# The perfect college skiff



## KnotHome (Jul 21, 2009)

After picking up 14 ft. of fun last December for next to nothing, I replaced the rotten wood (untreated exterior ply)  [smiley=slapped-with-a-fish.gif]seat in the rear  with the 120 qt cooler. The new paint on the inside was just a cosmetic thing after tearing out the old seat. I wasn't too careful since it will be abused soon enough- ya gotta love scootin' around the oyster bars in the Halifax and flats in the lagoons and not having to worry about rubbing the bottom.  Other than that, I really haven't had to put much work into it. This thing has only the basics since I like a skiff to be as minimalistic as possible, and it leaves a whole lot less to fix on a college budget. The motor is a '97, but had very few hours and it sips gas. I've got a 6 gallon tank, but I've never used more than 3 in an entire day of fishing. Top speed is 20- 22 with up to 2 people+ gear on board, but the bottom is covered with a very rough cover that i know takes off at least a mile or 2 an hour. I'd love to see what it would do with a 25 on the back, but saving on gas is just too nice to let go of.







[/img]







[/img]







[/img]







[/img]


----------



## jimbarn1961 (Aug 2, 2009)

LOVE IT, simple, functional, cheap to use = fun worryfree fishing  Just the kind of rig I have been looking for for my 14 and 16 year old boys.


----------



## paint it black (Nov 3, 2007)

Looks great.
Very clean.


----------



## Green_Hornet (Nov 1, 2008)

You are going to have a blast in that!
Glad to see you are not wasting all your college funds on beer! Like I did.


----------



## FSUfisher (Jul 16, 2007)

The skiff looks great! [smiley=1-thumbsup1.gif]
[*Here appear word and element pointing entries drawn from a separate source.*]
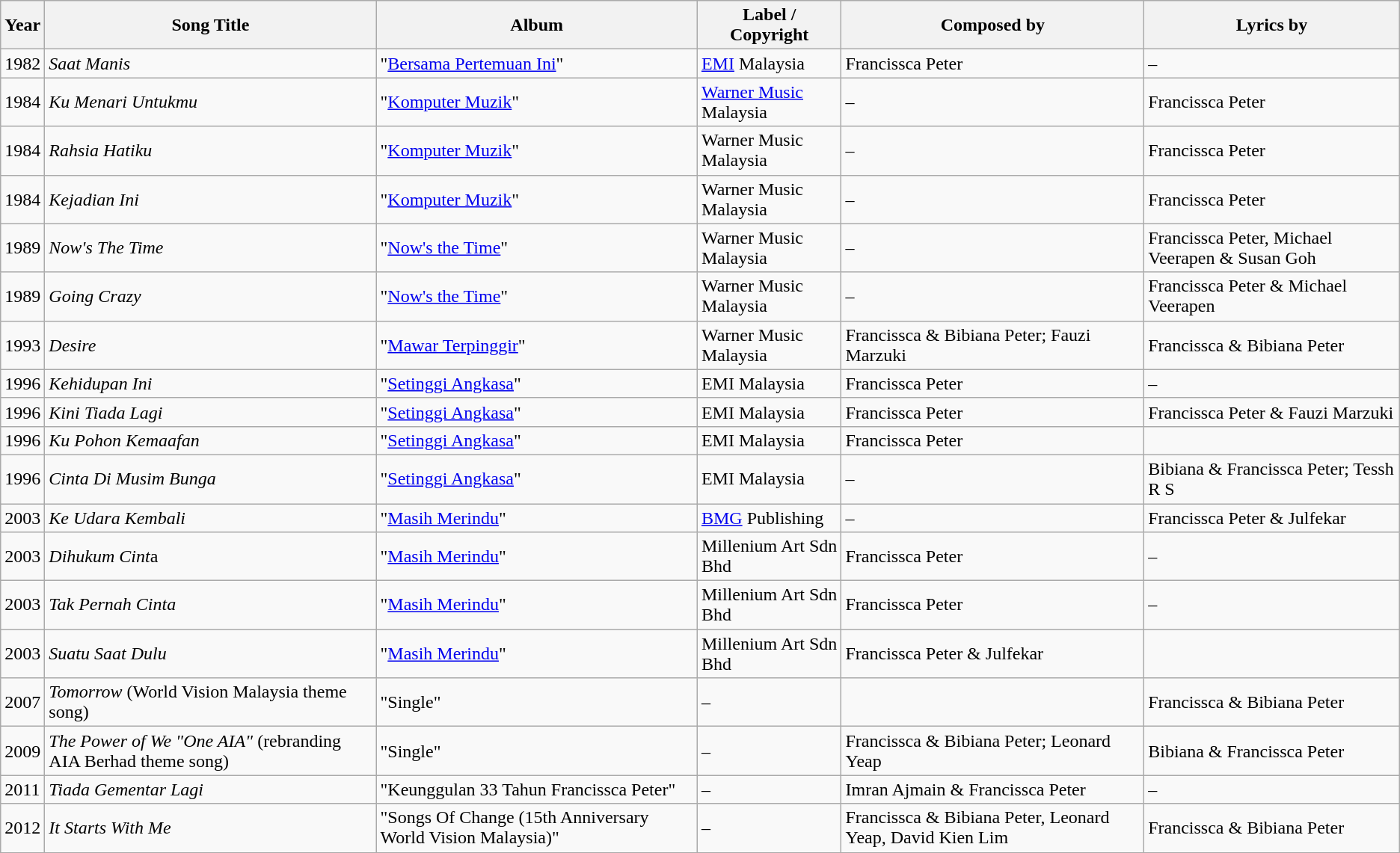
The Power of We "One AIA" (rebranding AIA Berhad theme song) (211, 751)
Suatu Saat Dulu (211, 654)
Desire (211, 346)
2009 (22, 751)
Francissca & Bibiana Peter; Leonard Yeap (993, 751)
Francissca & Bibiana Peter, Leonard Yeap, David Kien Lim (993, 829)
Francissca & Bibiana Peter; Fauzi Marzuki (993, 346)
Kejadian Ini (211, 199)
Francissca Peter, Michael Veerapen & Susan Goh (1272, 248)
Rahsia Hatiku (211, 151)
Bibiana & Francissca Peter; Tessh R S (1272, 479)
2007 (22, 703)
Francissca Peter & Michael Veerapen (1272, 296)
"Keunggulan 33 Tahun Francissca Peter" (537, 790)
Year (22, 25)
Cinta Di Musim Bunga (211, 479)
Going Crazy (211, 296)
Francissca Peter & Fauzi Marzuki (1272, 412)
Label / Copyright (769, 25)
2011 (22, 790)
Imran Ajmain & Francissca Peter (993, 790)
Dihukum Cinta (211, 556)
Lyrics by (1272, 25)
2012 (22, 829)
Ku Menari Untukmu (211, 102)
Now's The Time (211, 248)
1993 (22, 346)
Composed by (993, 25)
Album (537, 25)
Song Title (211, 25)
BMG Publishing (769, 518)
Kini Tiada Lagi (211, 412)
"Bersama Pertemuan Ini" (537, 64)
"Mawar Terpinggir" (537, 346)
Ku Pohon Kemaafan (211, 440)
Tomorrow (World Vision Malaysia theme song) (211, 703)
Bibiana & Francissca Peter (1272, 751)
Saat Manis (211, 64)
It Starts With Me (211, 829)
"Songs Of Change (15th Anniversary World Vision Malaysia)" (537, 829)
Ke Udara Kembali (211, 518)
Tiada Gementar Lagi (211, 790)
Tak Pernah Cinta (211, 606)
Kehidupan Ini (211, 384)
1982 (22, 64)
Pinpoint the cell where the given text exists, returning its [X, Y] midpoint coordinate. 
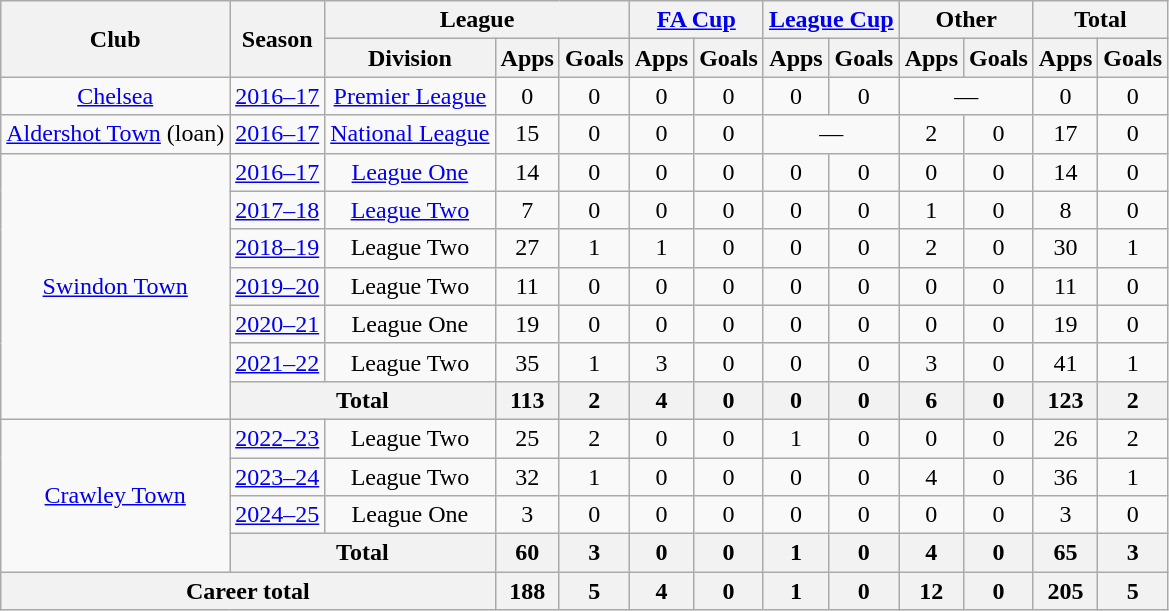
17 [1065, 134]
2024–25 [278, 515]
113 [527, 400]
2019–20 [278, 286]
188 [527, 591]
27 [527, 248]
35 [527, 362]
8 [1065, 210]
26 [1065, 438]
Division [410, 58]
Crawley Town [116, 495]
FA Cup [696, 20]
Season [278, 39]
National League [410, 134]
7 [527, 210]
36 [1065, 477]
123 [1065, 400]
2018–19 [278, 248]
Aldershot Town (loan) [116, 134]
32 [527, 477]
2023–24 [278, 477]
2022–23 [278, 438]
205 [1065, 591]
65 [1065, 553]
Premier League [410, 96]
League [477, 20]
2021–22 [278, 362]
Chelsea [116, 96]
Career total [248, 591]
41 [1065, 362]
30 [1065, 248]
6 [931, 400]
15 [527, 134]
12 [931, 591]
League Cup [831, 20]
Other [966, 20]
2017–18 [278, 210]
2020–21 [278, 324]
Swindon Town [116, 286]
60 [527, 553]
Club [116, 39]
25 [527, 438]
Detect which cell encompasses the target text, then output its (X, Y) center coordinate. 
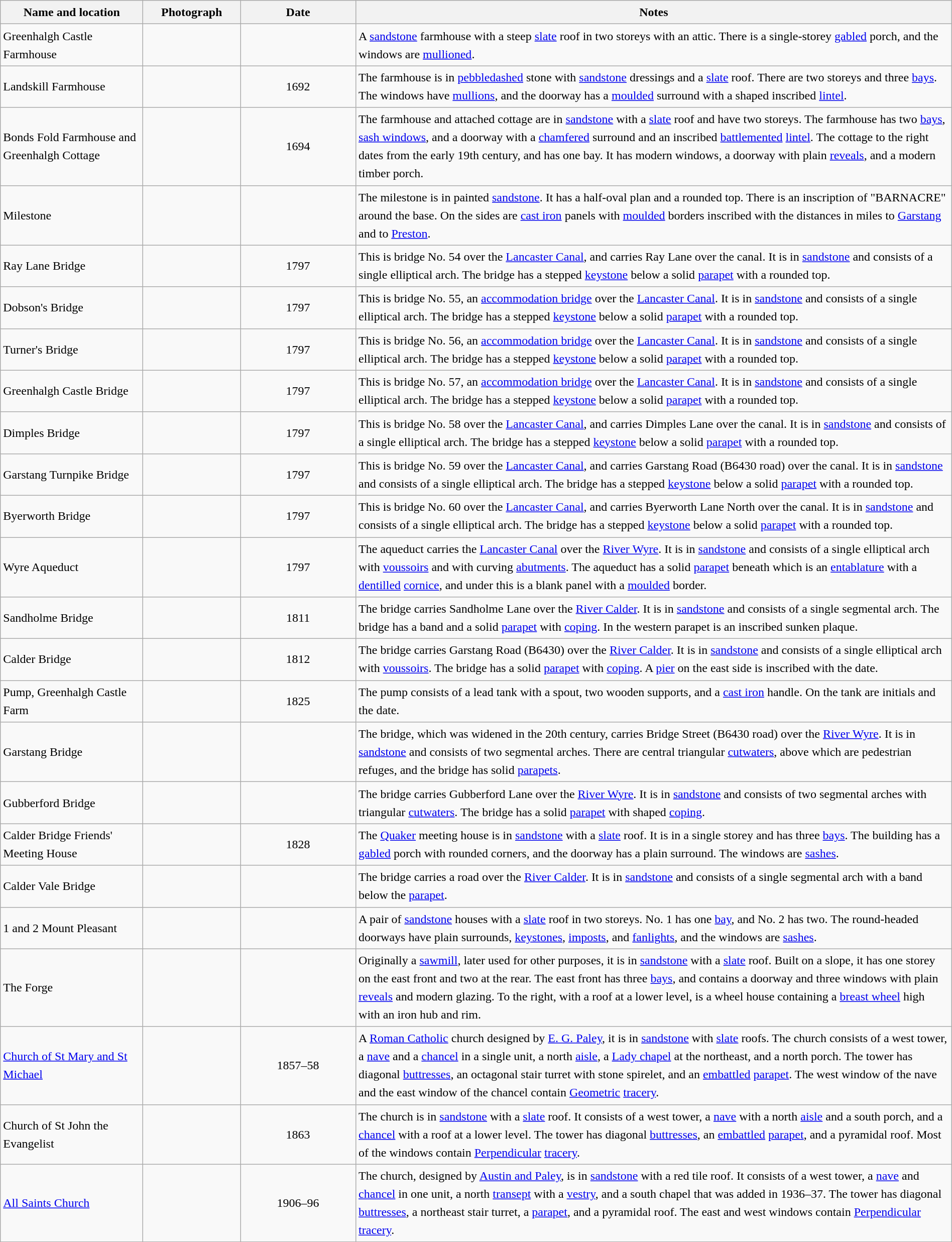
The bridge carries a road over the River Calder. It is in sandstone and consists of a single segmental arch with a band below the parapet. (654, 886)
1811 (298, 618)
Wyre Aqueduct (72, 567)
Ray Lane Bridge (72, 266)
Greenhalgh Castle Farmhouse (72, 45)
Calder Bridge (72, 660)
Dobson's Bridge (72, 307)
Milestone (72, 215)
Name and location (72, 12)
Date (298, 12)
Bonds Fold Farmhouse andGreenhalgh Cottage (72, 147)
The pump consists of a lead tank with a spout, two wooden supports, and a cast iron handle. On the tank are initials and the date. (654, 701)
1828 (298, 845)
1857–58 (298, 1065)
Dimples Bridge (72, 433)
Landskill Farmhouse (72, 86)
Turner's Bridge (72, 349)
A sandstone farmhouse with a steep slate roof in two storeys with an attic. There is a single-storey gabled porch, and the windows are mullioned. (654, 45)
1906–96 (298, 1203)
1692 (298, 86)
1694 (298, 147)
Gubberford Bridge (72, 802)
Greenhalgh Castle Bridge (72, 391)
1825 (298, 701)
Notes (654, 12)
Photograph (192, 12)
Pump, Greenhalgh Castle Farm (72, 701)
Calder Bridge Friends' Meeting House (72, 845)
1863 (298, 1134)
Sandholme Bridge (72, 618)
Church of St Mary and St Michael (72, 1065)
1 and 2 Mount Pleasant (72, 928)
Garstang Turnpike Bridge (72, 474)
Church of St John the Evangelist (72, 1134)
1812 (298, 660)
Byerworth Bridge (72, 516)
Garstang Bridge (72, 752)
The Forge (72, 987)
Calder Vale Bridge (72, 886)
All Saints Church (72, 1203)
Output the (X, Y) coordinate of the center of the cell containing the given text.  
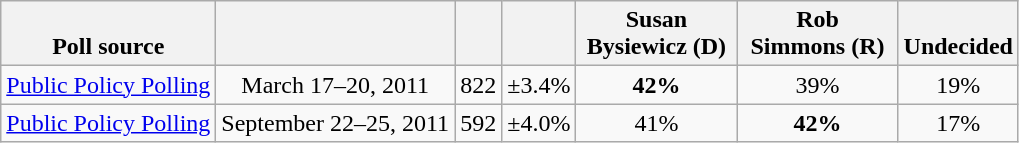
592 (478, 123)
19% (958, 85)
17% (958, 123)
RobSimmons (R) (818, 34)
SusanBysiewicz (D) (656, 34)
±3.4% (539, 85)
September 22–25, 2011 (336, 123)
Undecided (958, 34)
41% (656, 123)
822 (478, 85)
March 17–20, 2011 (336, 85)
39% (818, 85)
±4.0% (539, 123)
Poll source (108, 34)
From the cell containing the given text, extract its center point as (X, Y) coordinate. 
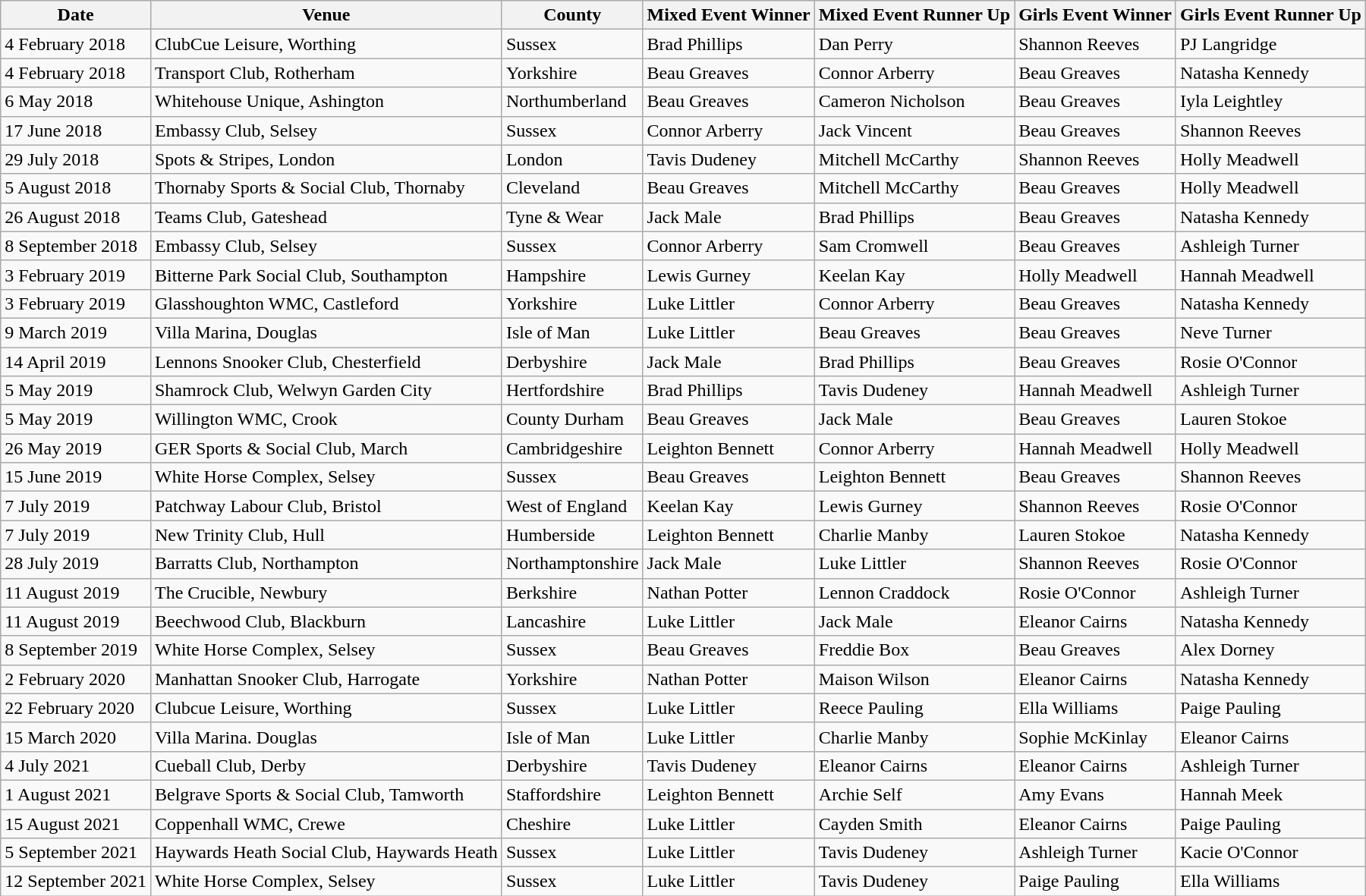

And yes, it is amazing to see what can be done when you forgo the bars and beer for a semester.


----------



## flaco (Feb 14, 2007)

Ah, I see why it's a "college skiff"....2 coolers. 
Very nice, clean layout. 
Is that front deck slippery?? I had to seadek my last boat due to ass-busting...


----------



## KnotHome (Jul 21, 2009)

The red cooler is my bait well- plenty of space for beer in the back. I haven't had any problem with slipping. Even throwing the cast net and soaking the deck I've been fine. Of course I grew up on mullet skiffs and shrimp boats, so I hardly know what a slick deck is.


----------



## snooknreds2 (May 5, 2008)

Looks great, looks almost like the hull of my Lucraft.

Enjoy that things, some of the best times on your life will probably by on that there skiff


----------



## choppercity47 (Jul 30, 2007)

Nice boat where are you fishing? Tomoka, halifax, lagoon?


----------



## KnotHome (Jul 21, 2009)

Mostly Halifax, especially around the Inlet. I go to the others a little. I've been wanting to go to Tamoka again lately, but haven't had time lately.


----------